Sundays aren’t fun or relaxing anymore

Anonymous
Anonymous wrote:
Anonymous wrote:
Anonymous wrote:Have your nanny handle the kids' dinners. She can feed them early, then you can have a nice relaxing evening with them. You and DH can either skip dinner or eat leftovers, a light meal (cheese/crackers/crudites) or skip dinner entirely. That's what we did when our kids were those ages and it was well worth the "sacrifice" of not sitting down for dinner with them on the weekdays. The time we had with them was of much higher quality.


All the experts say the family dinner is very important. I would jump at your idea in a hot New York minute if I thought it was okay.


You asked how to make it easier, and we’re telling you how. Easier sometimes means less than perfect parenting. Or maybe you could have the nanny feed them 3 days of the week, and you eat with them on the other days.


NP here. Also, it’s not the act of eating that is important, but that you spend daily time together. This can be dinner. But it can also be breakfast. Or an evening family walk. Or whatever, you get the point.

__ROWS__:
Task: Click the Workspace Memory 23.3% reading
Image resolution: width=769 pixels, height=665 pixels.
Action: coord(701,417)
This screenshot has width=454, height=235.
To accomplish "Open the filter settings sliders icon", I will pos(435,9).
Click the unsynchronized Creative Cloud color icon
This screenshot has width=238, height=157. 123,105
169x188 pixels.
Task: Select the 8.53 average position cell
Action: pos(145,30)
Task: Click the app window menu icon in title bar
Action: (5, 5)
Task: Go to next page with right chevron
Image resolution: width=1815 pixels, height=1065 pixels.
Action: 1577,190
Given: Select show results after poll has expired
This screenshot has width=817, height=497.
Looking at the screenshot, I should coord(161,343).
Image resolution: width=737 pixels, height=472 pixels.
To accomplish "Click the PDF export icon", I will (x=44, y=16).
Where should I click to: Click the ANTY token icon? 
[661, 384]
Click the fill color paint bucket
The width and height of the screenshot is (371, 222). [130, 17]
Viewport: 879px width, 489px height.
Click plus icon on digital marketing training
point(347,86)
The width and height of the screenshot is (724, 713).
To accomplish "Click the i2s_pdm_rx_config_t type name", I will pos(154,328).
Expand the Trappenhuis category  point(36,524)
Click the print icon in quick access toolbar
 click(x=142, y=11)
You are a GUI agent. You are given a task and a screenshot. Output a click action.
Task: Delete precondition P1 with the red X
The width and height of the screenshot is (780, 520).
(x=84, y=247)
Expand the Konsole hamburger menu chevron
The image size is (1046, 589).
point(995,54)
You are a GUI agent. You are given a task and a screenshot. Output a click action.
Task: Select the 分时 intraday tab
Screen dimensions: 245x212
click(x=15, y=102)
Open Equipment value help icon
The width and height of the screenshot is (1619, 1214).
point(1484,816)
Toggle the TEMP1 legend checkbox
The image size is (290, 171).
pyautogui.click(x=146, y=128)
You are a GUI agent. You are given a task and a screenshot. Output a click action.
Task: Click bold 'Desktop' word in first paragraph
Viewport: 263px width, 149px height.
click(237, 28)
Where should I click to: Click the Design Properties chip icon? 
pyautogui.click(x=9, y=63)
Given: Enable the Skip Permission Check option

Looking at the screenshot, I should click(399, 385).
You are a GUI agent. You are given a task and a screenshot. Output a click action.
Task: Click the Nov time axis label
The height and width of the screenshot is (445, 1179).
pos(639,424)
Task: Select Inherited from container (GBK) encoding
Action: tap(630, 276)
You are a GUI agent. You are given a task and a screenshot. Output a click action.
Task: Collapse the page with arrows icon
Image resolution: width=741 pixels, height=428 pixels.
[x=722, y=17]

__EXERCISE DIRECTIONS__: From the forum thread on family dinners, extract word for word the passage from "All the experts" to "get the point.".

__WRITTEN RESPONSE__:
All the experts say the family dinner is very important. I would jump at your idea in a hot New York minute if I thought it was okay.


You asked how to make it easier, and we’re telling you how. Easier sometimes means less than perfect parenting. Or maybe you could have the nanny feed them 3 days of the week, and you eat with them on the other days.


NP here. Also, it’s not the act of eating that is important, but that you spend daily time together. This can be dinner. But it can also be breakfast. Or an evening family walk. Or whatever, you get the point.